▶ [What is needed]: Taking the line that contains "Task: Zoom in using the plus icon" as the start and the last line of the data as the end, repeat exactly every line in that span, but no pictures.

(Saved data entries)
※

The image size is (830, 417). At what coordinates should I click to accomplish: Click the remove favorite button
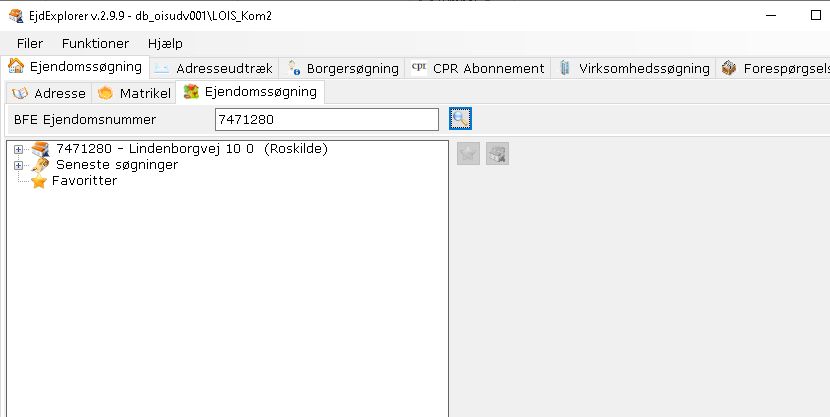pos(497,153)
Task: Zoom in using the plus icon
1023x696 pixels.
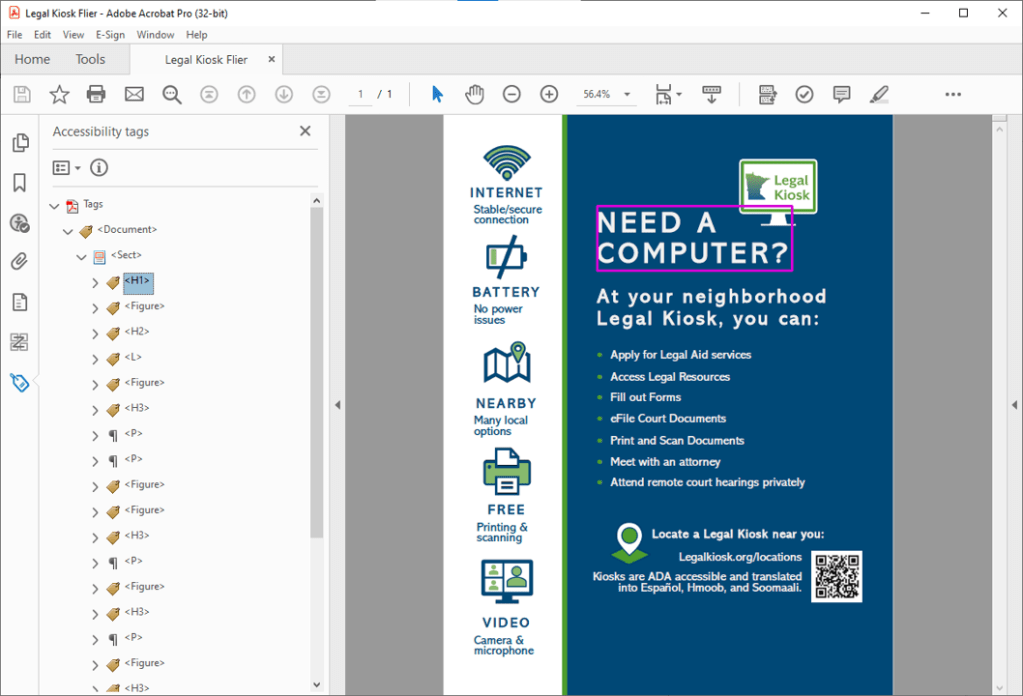Action: coord(548,93)
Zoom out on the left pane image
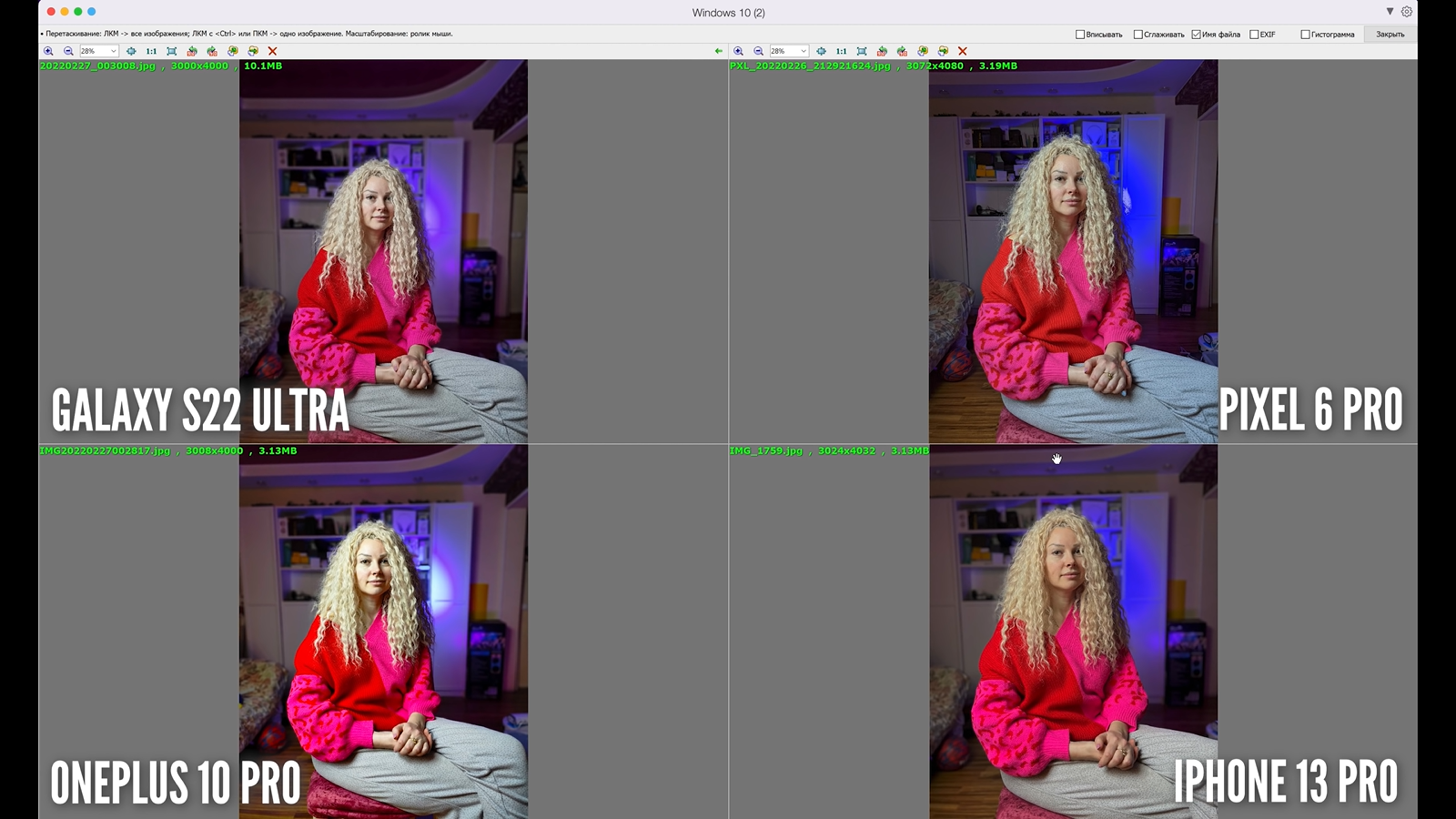 tap(68, 51)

※

▶ [Answer section]:
Task: Zoom in using the plus icon
1023x696 pixels.
Action: coord(548,93)
Zoom out on the left pane image
 tap(68, 51)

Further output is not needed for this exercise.